**Pointing records for screenshots and pages:**
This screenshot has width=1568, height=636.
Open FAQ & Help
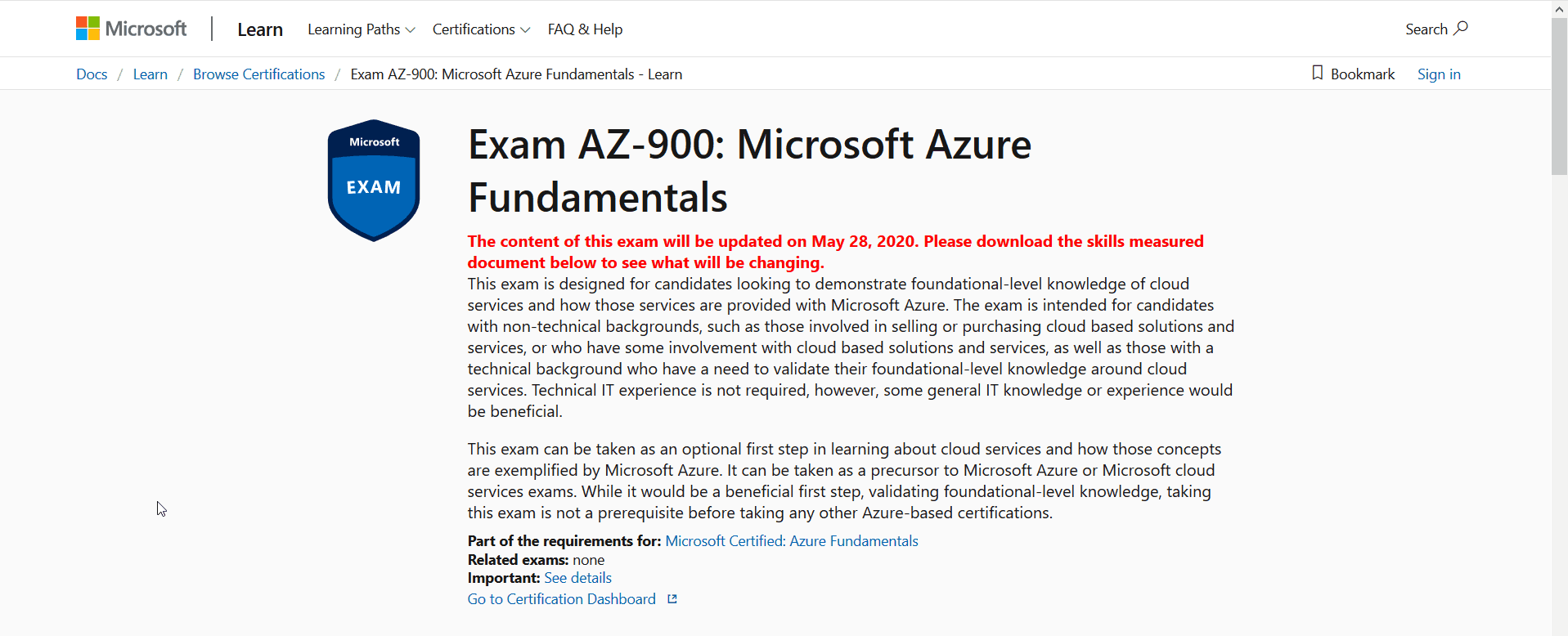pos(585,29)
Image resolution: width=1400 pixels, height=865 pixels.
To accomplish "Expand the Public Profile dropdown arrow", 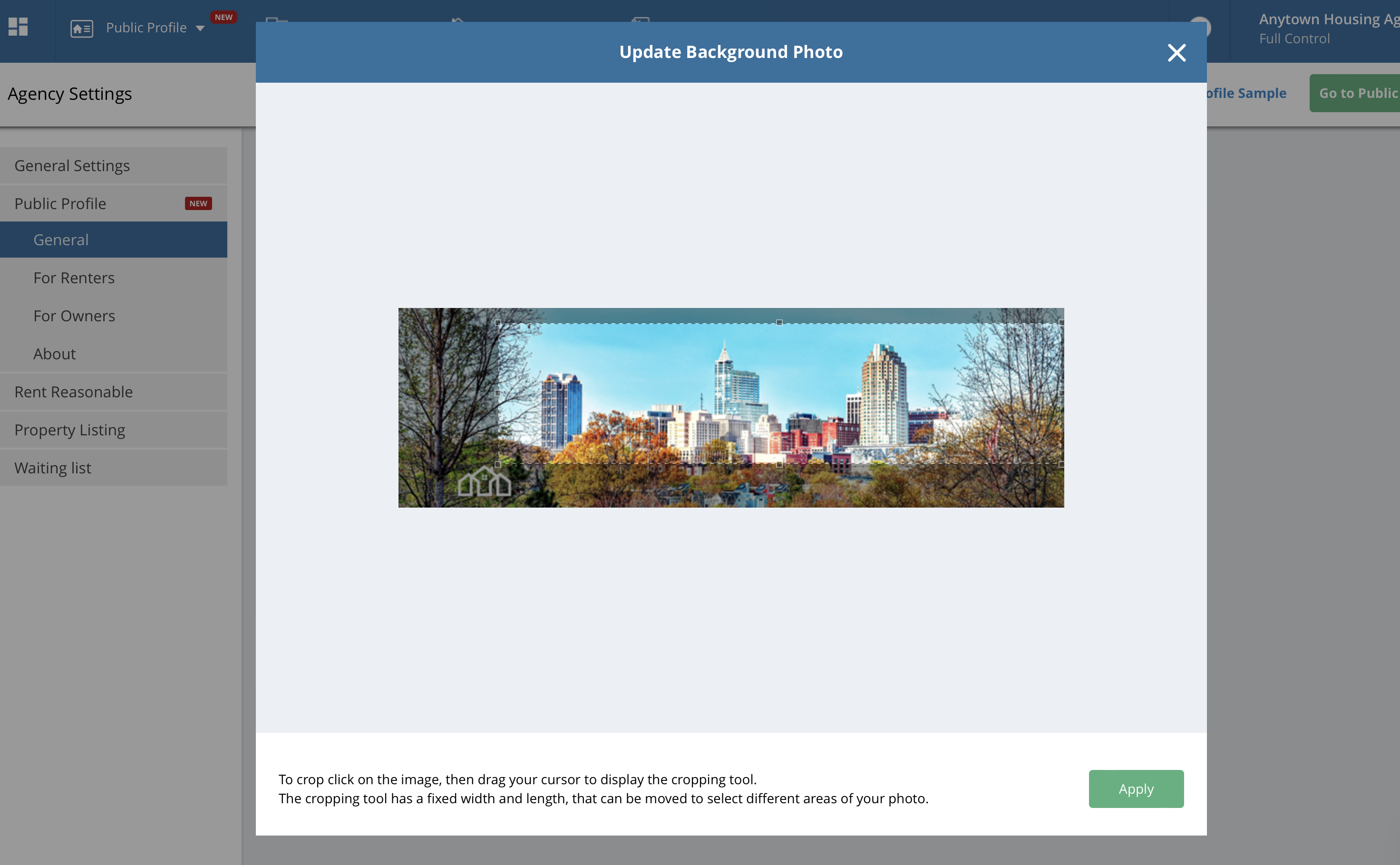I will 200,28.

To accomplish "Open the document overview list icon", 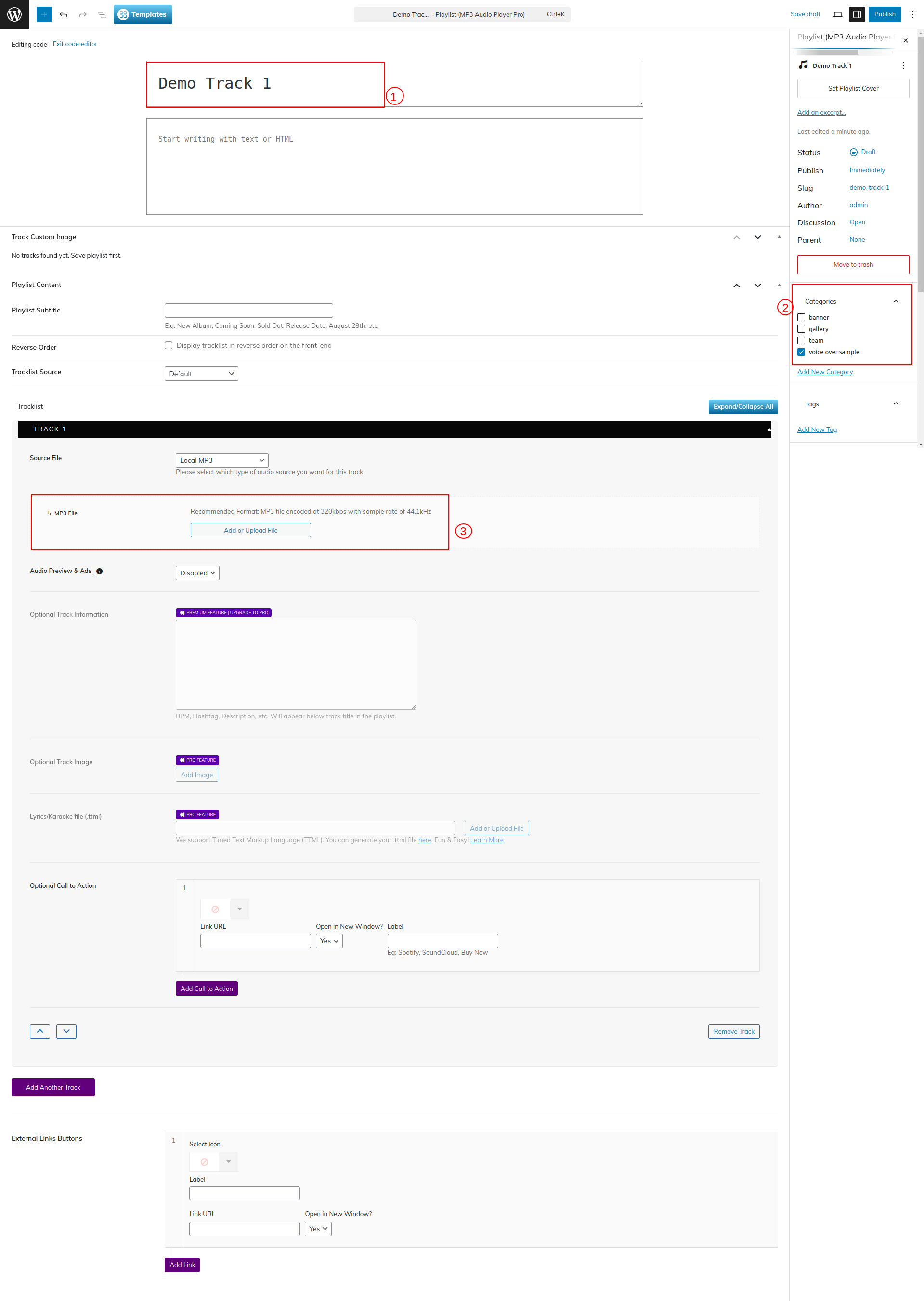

**Stated problem:** Show every line of the listing that contains the word "height", treating uppercase and lowercase letters as different.

**The result:**
This screenshot has width=1568, height=636.
Image resolution: width=1400 pixels, height=865 pixels.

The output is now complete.